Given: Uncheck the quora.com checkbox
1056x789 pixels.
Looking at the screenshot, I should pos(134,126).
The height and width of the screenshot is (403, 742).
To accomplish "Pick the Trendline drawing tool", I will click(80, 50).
● ● ● ● ●
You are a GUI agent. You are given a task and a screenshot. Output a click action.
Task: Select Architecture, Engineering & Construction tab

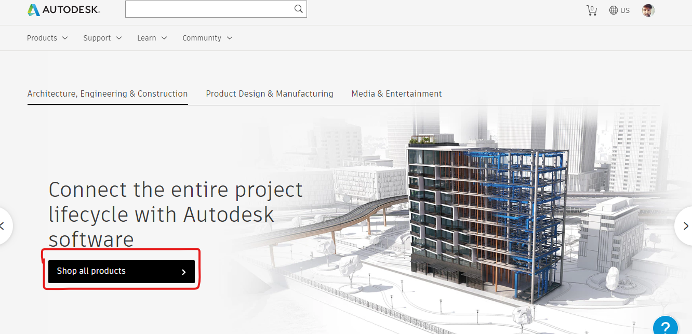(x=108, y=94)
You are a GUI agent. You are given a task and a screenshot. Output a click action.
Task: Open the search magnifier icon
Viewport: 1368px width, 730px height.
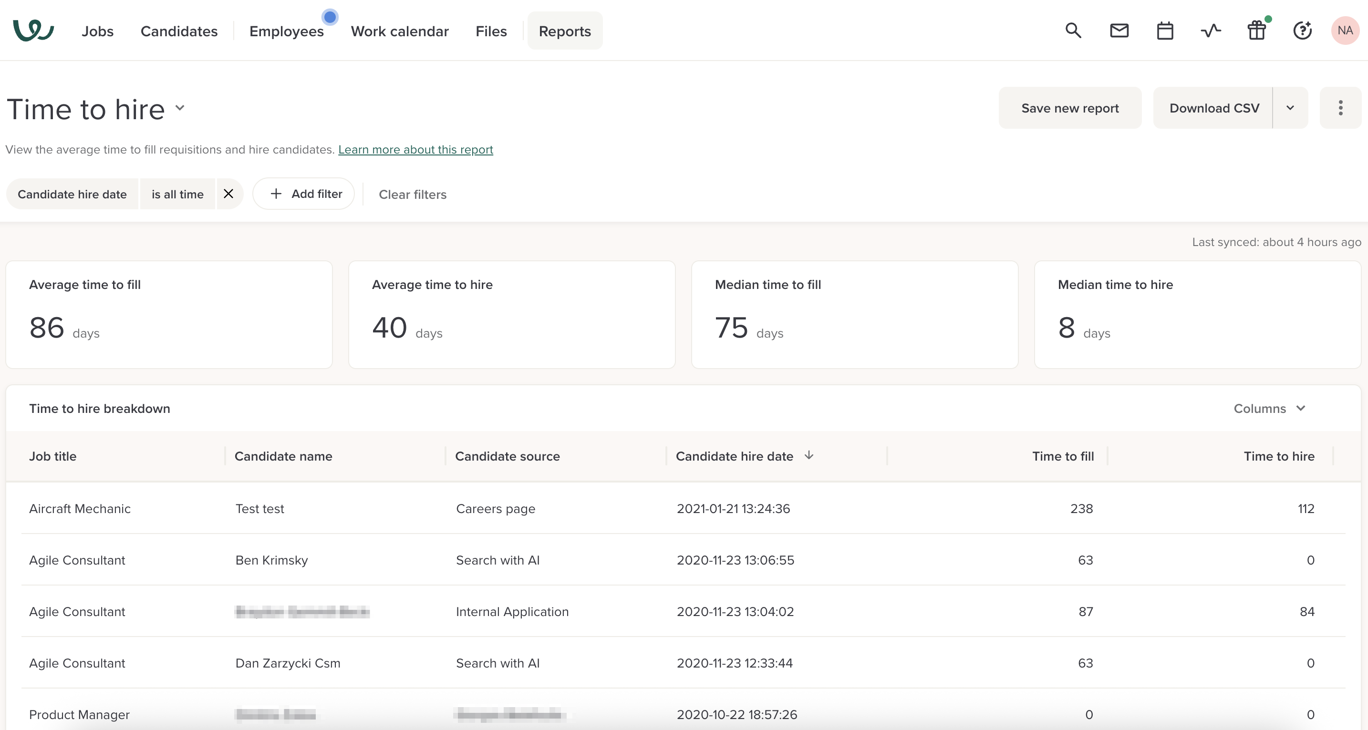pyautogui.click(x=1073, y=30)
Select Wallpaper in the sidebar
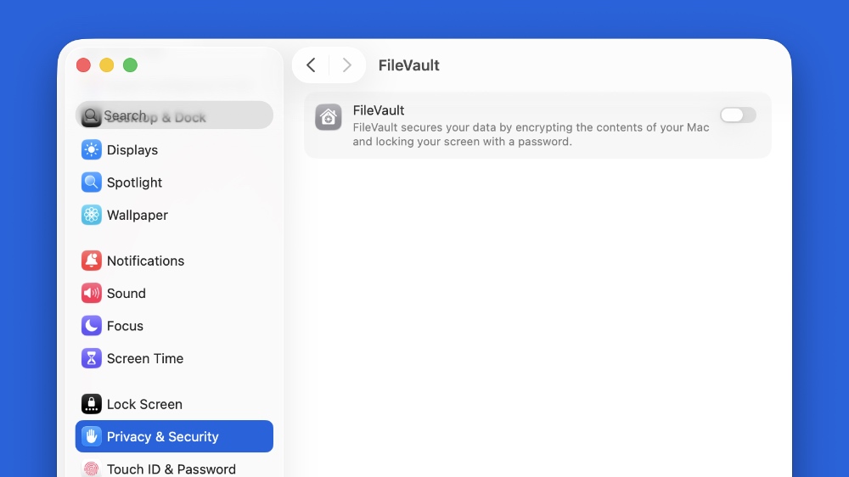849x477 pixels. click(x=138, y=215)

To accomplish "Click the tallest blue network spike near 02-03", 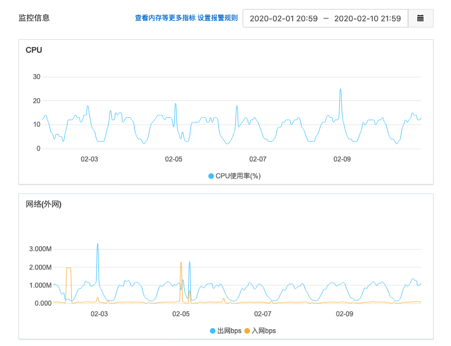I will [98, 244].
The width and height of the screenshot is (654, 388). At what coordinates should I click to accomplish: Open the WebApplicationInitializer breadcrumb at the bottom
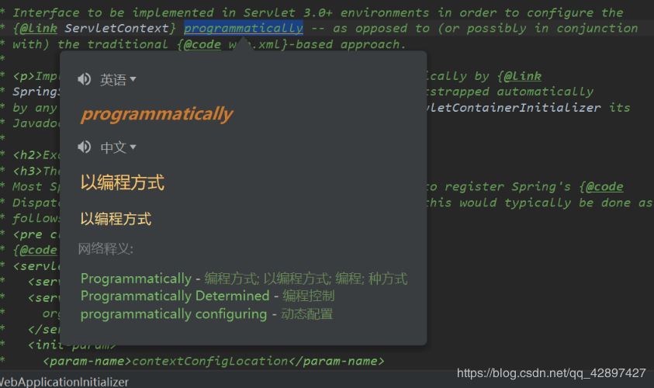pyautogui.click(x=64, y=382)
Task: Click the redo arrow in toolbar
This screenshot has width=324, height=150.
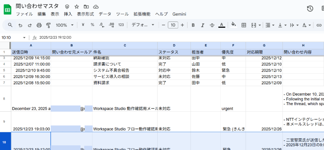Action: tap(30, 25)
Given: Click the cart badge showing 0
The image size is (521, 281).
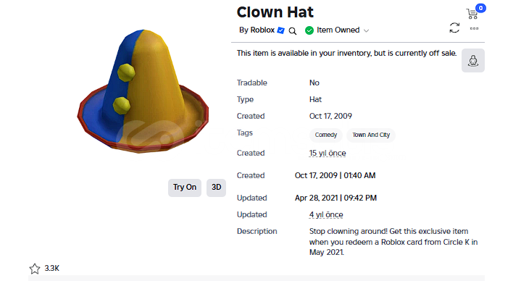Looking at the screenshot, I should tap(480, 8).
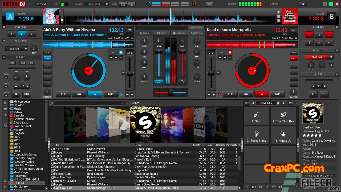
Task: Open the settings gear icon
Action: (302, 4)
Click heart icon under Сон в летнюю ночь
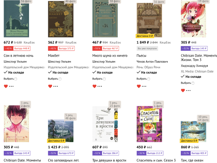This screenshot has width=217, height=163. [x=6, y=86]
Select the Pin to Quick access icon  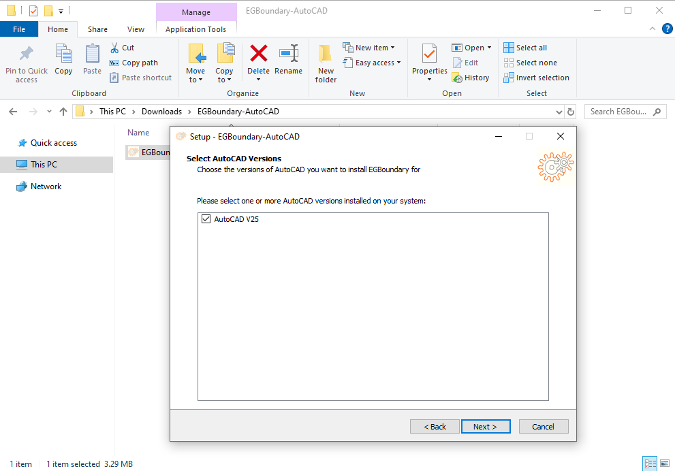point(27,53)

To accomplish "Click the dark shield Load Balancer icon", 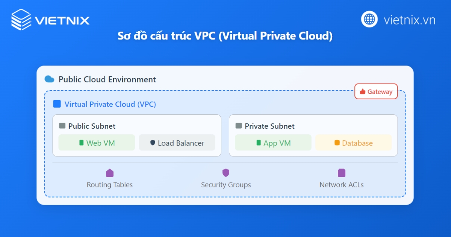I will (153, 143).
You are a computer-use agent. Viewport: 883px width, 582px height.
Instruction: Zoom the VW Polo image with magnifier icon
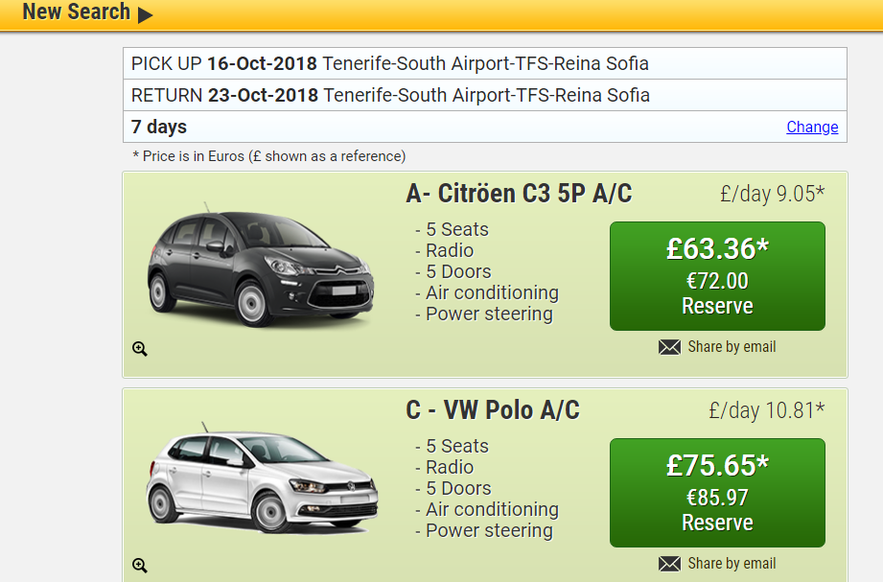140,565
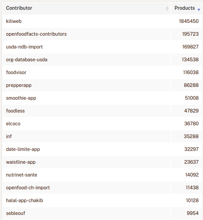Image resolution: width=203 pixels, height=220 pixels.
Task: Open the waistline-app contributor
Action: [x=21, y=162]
● ● ● ● ●
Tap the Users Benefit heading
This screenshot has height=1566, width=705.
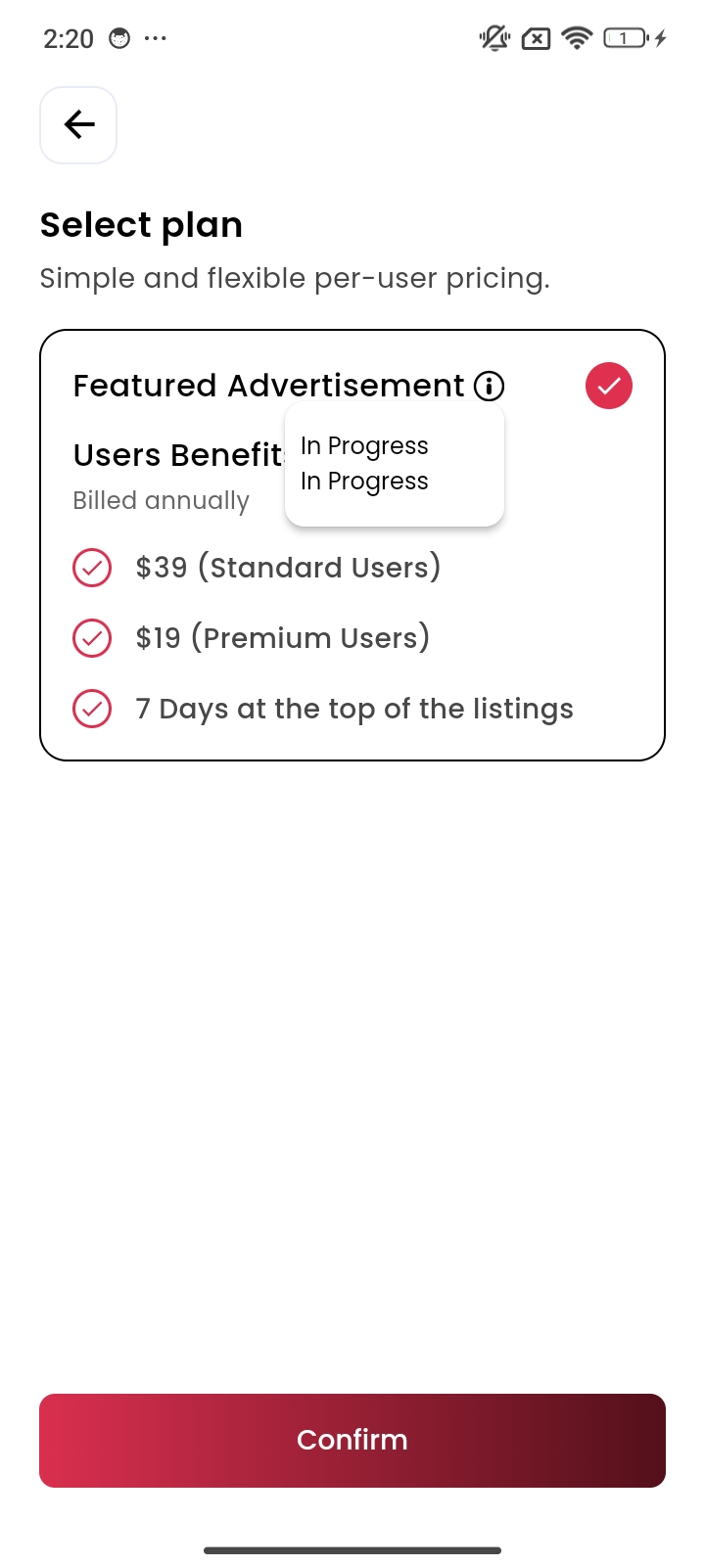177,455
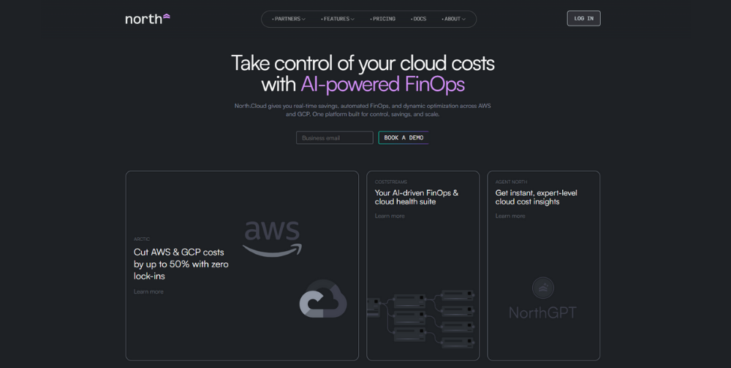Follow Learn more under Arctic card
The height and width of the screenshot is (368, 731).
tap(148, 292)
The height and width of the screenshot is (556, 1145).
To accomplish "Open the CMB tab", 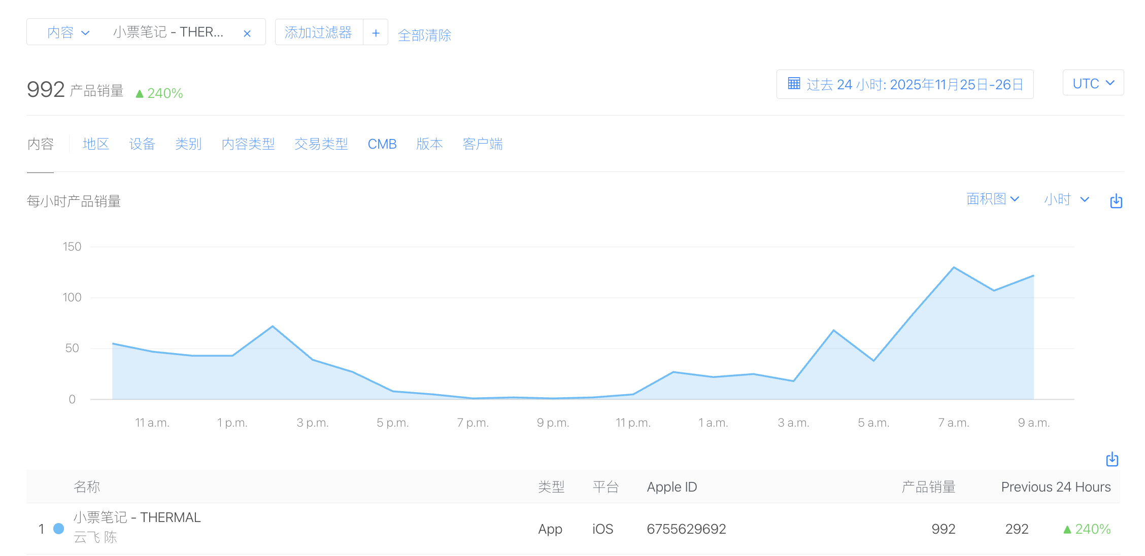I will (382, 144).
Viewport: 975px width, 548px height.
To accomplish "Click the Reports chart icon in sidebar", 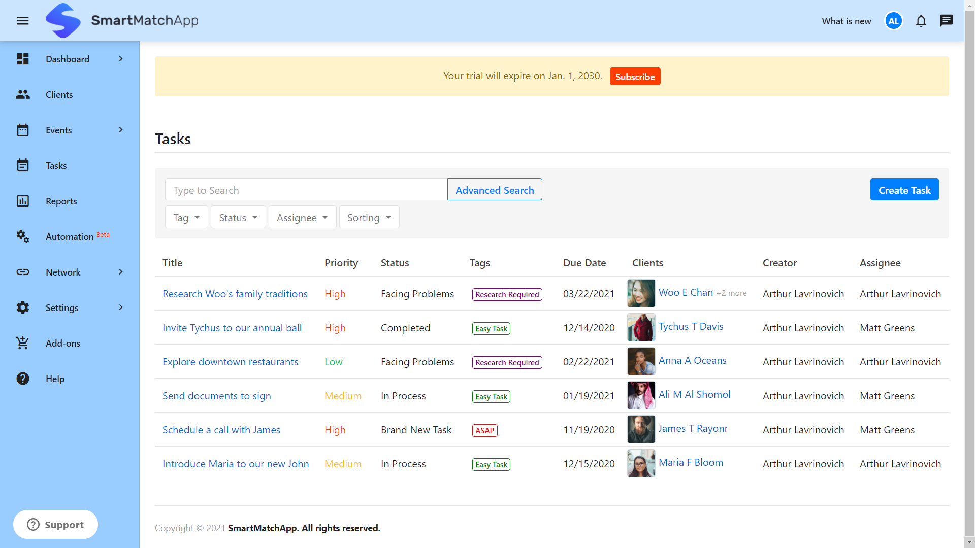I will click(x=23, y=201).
● ● ● ● ●
Goal: Rewrite the part that begins with the line containing "Given: Uncheck the quora.com checkbox" and ends with the line containing "will click(80, 50).", changing "checkbox" to "toggle" and leaving everything else the same.

The result:
Given: Uncheck the quora.com toggle
1056x789 pixels.
Looking at the screenshot, I should pos(134,126).
The height and width of the screenshot is (403, 742).
To accomplish "Pick the Trendline drawing tool", I will click(80, 50).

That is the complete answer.